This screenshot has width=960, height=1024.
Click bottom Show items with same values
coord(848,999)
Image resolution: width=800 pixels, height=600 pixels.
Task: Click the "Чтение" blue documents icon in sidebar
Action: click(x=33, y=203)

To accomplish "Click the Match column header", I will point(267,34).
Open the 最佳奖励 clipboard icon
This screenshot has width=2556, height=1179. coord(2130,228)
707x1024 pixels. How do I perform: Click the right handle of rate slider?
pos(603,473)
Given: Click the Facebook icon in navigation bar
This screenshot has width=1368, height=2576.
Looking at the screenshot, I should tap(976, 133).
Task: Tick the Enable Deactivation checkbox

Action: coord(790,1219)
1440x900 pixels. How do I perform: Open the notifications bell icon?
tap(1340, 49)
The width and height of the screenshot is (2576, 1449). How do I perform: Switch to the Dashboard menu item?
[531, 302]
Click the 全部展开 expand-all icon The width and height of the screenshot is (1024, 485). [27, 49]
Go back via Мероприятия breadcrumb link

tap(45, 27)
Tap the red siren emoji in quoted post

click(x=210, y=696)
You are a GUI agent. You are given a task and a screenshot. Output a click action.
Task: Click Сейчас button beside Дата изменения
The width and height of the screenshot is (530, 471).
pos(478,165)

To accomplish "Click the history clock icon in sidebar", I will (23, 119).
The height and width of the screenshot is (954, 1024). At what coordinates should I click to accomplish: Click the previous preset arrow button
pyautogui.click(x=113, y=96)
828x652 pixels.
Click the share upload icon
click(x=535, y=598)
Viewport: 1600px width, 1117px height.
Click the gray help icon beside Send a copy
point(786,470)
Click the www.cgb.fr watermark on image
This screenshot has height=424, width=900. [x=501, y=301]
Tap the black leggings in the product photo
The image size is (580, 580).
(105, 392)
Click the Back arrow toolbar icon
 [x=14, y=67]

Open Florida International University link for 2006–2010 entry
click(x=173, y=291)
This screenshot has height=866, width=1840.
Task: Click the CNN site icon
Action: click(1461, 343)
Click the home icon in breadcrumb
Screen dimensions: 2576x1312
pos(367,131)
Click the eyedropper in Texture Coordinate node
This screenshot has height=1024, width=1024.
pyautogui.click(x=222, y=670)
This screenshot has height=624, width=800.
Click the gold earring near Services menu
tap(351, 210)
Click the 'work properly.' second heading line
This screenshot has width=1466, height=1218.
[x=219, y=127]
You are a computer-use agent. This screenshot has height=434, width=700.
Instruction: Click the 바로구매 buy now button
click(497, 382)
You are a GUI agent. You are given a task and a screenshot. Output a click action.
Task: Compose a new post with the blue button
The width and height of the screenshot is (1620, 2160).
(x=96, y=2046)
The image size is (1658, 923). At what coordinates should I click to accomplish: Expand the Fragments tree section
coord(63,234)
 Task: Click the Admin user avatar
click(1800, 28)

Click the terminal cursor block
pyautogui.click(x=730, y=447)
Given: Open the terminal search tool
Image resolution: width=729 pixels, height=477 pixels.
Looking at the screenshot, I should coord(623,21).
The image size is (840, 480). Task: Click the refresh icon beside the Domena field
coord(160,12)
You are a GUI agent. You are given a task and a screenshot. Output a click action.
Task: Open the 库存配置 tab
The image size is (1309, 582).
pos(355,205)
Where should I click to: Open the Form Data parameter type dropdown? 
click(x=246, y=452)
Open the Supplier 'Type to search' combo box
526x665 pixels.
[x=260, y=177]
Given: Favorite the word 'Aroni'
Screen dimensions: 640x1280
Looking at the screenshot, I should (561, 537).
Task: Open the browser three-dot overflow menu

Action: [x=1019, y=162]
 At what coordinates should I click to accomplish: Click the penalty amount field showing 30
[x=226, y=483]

★ ★ ★ ★ ★ ★ ★

§ What is needed
Switch "Enable Deactivation" to "Enable Archiving" in all the rows above, and give them again with nothing else changed.

§ Answer to the exercise
This screenshot has width=960, height=1024.
Click bottom Show items with same values
coord(848,999)
Image resolution: width=800 pixels, height=600 pixels.
Task: Click the "Чтение" blue documents icon in sidebar
Action: click(x=33, y=203)

To accomplish "Click the Match column header", I will point(267,34).
Open the 最佳奖励 clipboard icon
This screenshot has width=2556, height=1179. coord(2130,228)
707x1024 pixels. How do I perform: Click the right handle of rate slider?
pos(603,473)
Given: Click the Facebook icon in navigation bar
This screenshot has width=1368, height=2576.
Looking at the screenshot, I should tap(976, 133).
Task: Tick the Enable Archiving checkbox

Action: coord(790,1219)
1440x900 pixels. How do I perform: Open the notifications bell icon?
tap(1340, 49)
The width and height of the screenshot is (2576, 1449). How do I perform: Switch to the Dashboard menu item?
[531, 302]
Click the 全部展开 expand-all icon The width and height of the screenshot is (1024, 485). [27, 49]
Go back via Мероприятия breadcrumb link

tap(45, 27)
Tap the red siren emoji in quoted post

click(x=210, y=696)
You are a GUI agent. You are given a task and a screenshot. Output a click action.
Task: Click Сейчас button beside Дата изменения
The width and height of the screenshot is (530, 471).
pos(478,165)

To accomplish "Click the history clock icon in sidebar", I will (23, 119).
The height and width of the screenshot is (954, 1024). At what coordinates should I click to accomplish: Click the previous preset arrow button
pyautogui.click(x=113, y=96)
828x652 pixels.
Click the share upload icon
click(x=535, y=598)
Viewport: 1600px width, 1117px height.
Click the gray help icon beside Send a copy
point(786,470)
Click the www.cgb.fr watermark on image
This screenshot has height=424, width=900. [x=501, y=301]
Tap the black leggings in the product photo
The image size is (580, 580).
(105, 392)
Click the Back arrow toolbar icon
 [x=14, y=67]

Open Florida International University link for 2006–2010 entry
click(x=173, y=291)
This screenshot has height=866, width=1840.
Task: Click the CNN site icon
Action: click(1461, 343)
Click the home icon in breadcrumb
Screen dimensions: 2576x1312
pos(367,131)
Click the eyedropper in Texture Coordinate node
This screenshot has height=1024, width=1024.
pyautogui.click(x=222, y=670)
This screenshot has height=624, width=800.
Click the gold earring near Services menu
tap(351, 210)
Click the 'work properly.' second heading line
This screenshot has width=1466, height=1218.
[x=219, y=127]
You are a computer-use agent. This screenshot has height=434, width=700.
Instruction: Click the 바로구매 buy now button
click(497, 382)
You are a GUI agent. You are given a task and a screenshot. Output a click action.
Task: Compose a new post with the blue button
The width and height of the screenshot is (1620, 2160).
(x=96, y=2046)
The image size is (1658, 923). At what coordinates should I click to accomplish: Expand the Fragments tree section
coord(63,234)
 Task: Click the Admin user avatar
click(1800, 28)

Click the terminal cursor block
pyautogui.click(x=730, y=447)
Given: Open the terminal search tool
Image resolution: width=729 pixels, height=477 pixels.
Looking at the screenshot, I should coord(623,21).
The image size is (840, 480). Task: Click the refresh icon beside the Domena field
coord(160,12)
You are a GUI agent. You are given a task and a screenshot. Output a click action.
Task: Open the 库存配置 tab
The image size is (1309, 582).
pos(355,205)
Where should I click to: Open the Form Data parameter type dropdown? 
click(x=246, y=452)
Open the Supplier 'Type to search' combo box
526x665 pixels.
[x=260, y=177]
Given: Favorite the word 'Aroni'
Screen dimensions: 640x1280
Looking at the screenshot, I should (561, 537).
Task: Open the browser three-dot overflow menu

Action: [x=1019, y=162]
 At what coordinates should I click to accomplish: Click the penalty amount field showing 30
[x=226, y=483]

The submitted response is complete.